Funny! I like that... 
I figure if I can laugh it helps . You can't choke someone if you're laughing...

I can feel the hugs and love and it does help...I worry about Al, he's gotten two colds since this, he never gets sick. I'm worrying that he's getting run down. He went back to work this week but he is turning down overtime...He's not sleeping well at night.I can get in and out of bed by myself so I try not to wake him. He's so sweet, he helps me in bed and tucks me in, every night... If he gets up in the middle of the night,I get a kissie when he passes to his side of the bed.. I worry this is harder on him, than me...

He can still give me the utz in my chest from a kiss, still get butterflies when he holds my hand, I'm so lucky....
Keep him in your prayers too, this is hard on him too... we kinda like each other after 30 + years...Lol :wub:


----------



## Snowball Pie's Mommi (Oct 16, 2008)

michellerobison said:


> Funny! I like that...
> I figure if I can laugh it helps . You can't choke someone if you're laughing...
> 
> I can feel the hugs and love and it does help...I worry about Al, he's gotten two colds since this, he never gets sick. I'm worrying that he's getting run down. He went back to work this week but he is turning down overtime...He's not sleeping well at night.I can get in and out of bed by myself so I try not to wake him. He's so sweet, he helps me in bed and tucks me in, every night... If he gets up in the middle of the night,I get a kissie when he passes to his side of the bed.. I worry this is harder on him, than me...
> ...


Darling Michelle ... 

Although I am not online a lot right now, please, please know that both you and Al have been, and continue to be, in my prayers ... not only at night, but, during the daytime hours, too. 

I admire both you and Al ... for how you stay so strong with what you are enduring right now. All of your SM family love your sense of humor. But, I hope you know it's okay to share the tears, too. 

You are an inspiration, Michelle. So is your husband. You will both get through this. My prayers continue for both of you ... and, I pray you enjoy many sunshine filled days soon. 

I am sending you much love and many healing hugs.:wub::wub:


----------



## Malt Shoppe (Jul 20, 2011)

Oh Michelle, I'm so sorry you have to go thru more surgery. Dang, you are one strong lady! I so admire you. I'm such a wimp about any health issue, good thing I'm relatively healthy.....so far.

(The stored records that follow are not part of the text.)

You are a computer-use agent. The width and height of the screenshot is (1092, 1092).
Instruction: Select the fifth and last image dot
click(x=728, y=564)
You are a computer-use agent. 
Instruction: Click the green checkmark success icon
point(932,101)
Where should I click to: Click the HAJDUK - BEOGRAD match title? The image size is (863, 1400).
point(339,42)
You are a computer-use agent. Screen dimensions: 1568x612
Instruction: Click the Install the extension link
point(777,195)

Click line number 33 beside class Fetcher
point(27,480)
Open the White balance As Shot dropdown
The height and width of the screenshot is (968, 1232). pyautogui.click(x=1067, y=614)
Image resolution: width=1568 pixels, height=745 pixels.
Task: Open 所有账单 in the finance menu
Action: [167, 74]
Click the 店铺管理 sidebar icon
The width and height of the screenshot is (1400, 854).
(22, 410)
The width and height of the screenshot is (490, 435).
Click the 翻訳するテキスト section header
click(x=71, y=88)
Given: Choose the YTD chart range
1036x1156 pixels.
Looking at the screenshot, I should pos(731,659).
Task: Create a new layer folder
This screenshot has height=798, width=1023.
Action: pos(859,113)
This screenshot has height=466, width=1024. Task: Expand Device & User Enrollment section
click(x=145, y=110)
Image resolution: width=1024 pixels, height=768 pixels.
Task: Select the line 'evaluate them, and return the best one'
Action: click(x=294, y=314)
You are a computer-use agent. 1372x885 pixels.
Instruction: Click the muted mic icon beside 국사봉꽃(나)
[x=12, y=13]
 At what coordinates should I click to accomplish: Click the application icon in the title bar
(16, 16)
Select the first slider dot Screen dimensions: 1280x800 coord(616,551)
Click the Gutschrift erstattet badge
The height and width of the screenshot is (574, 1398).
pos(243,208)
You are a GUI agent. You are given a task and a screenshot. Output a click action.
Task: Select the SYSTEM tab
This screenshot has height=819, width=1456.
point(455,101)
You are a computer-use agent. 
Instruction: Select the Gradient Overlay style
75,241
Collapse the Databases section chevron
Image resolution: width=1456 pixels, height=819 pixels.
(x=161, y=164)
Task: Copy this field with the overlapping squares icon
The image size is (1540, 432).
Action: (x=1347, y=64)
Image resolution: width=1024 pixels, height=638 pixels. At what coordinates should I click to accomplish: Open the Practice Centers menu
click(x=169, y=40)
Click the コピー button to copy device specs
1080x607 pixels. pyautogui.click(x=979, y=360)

Prayers are continuing; I been praying in thanks for you and Terry....now have to change strategy a little.


----------



## Gabby (Feb 21, 2009)

😓Im so sorry you're going back to the hospital again. 
I will be praying for you and Al. Everything will be ok, you will see. 

Lots of love, hugs and kisses!! Take care! 😚❤🐶


Sent from Petguide.com Free App


----------



## Sylie (Apr 4, 2011)

I think that you can drink all the hot chocolate you want. I am drinking way too much vodka in response, Michelle, you just have to rise above this. Okay, i know you will.


----------



## michellerobison (Dec 17, 2009)

Snowball Pie's Mommi said:


> Darling Michelle ...
> 
> Although I am not online a lot right now, please, please know that both you and Al have been, and continue to be, in my prayers ... not only at night, but, during the daytime hours, too.
> 
> ...


All of you are so wonderful and caring, it's why this place is such a healing beacon... We can bear our souls and share joy an pain and have shoulders to cry on and hands to hold and paws to hold too...:grouphug:

It's scarey to think the same people who didn't get it all want a second cut at the apple, but I have to trust they will get it all this time. I've talked to others who've been treated there and they're doing well, and they were diagnosed with later stage cancer than I was... I'm frustrated and scared, truly I am...

I was so shell shocked I couldn't cry...I did cry on Al's shoulder yesterday, we cried together. It's hard to go through it and hard to watch someone you love go through it.

Al asked me how I go it and I showed him the responses from SM and FB from our "family", he then saw how important those updates were for all of us, Terry too,and all our fluffs in need... and how much we all care about each other. 

One big fluffy family... Until then, Al was feeling alone, well almost a lone, just a few folks until he read the posts. I just want you all to know that it means a lot to the spouses and family too, to have such caring....

If we didn't have you,I'd be crying all the time... all of you give me hope...:wub:


I miss my mom, I talk to her in my own way now, but not like seeing her in person. My cousin is going through a tough time and she said she misses her folks too, you just wish they could hold you and tell you everything will be ok...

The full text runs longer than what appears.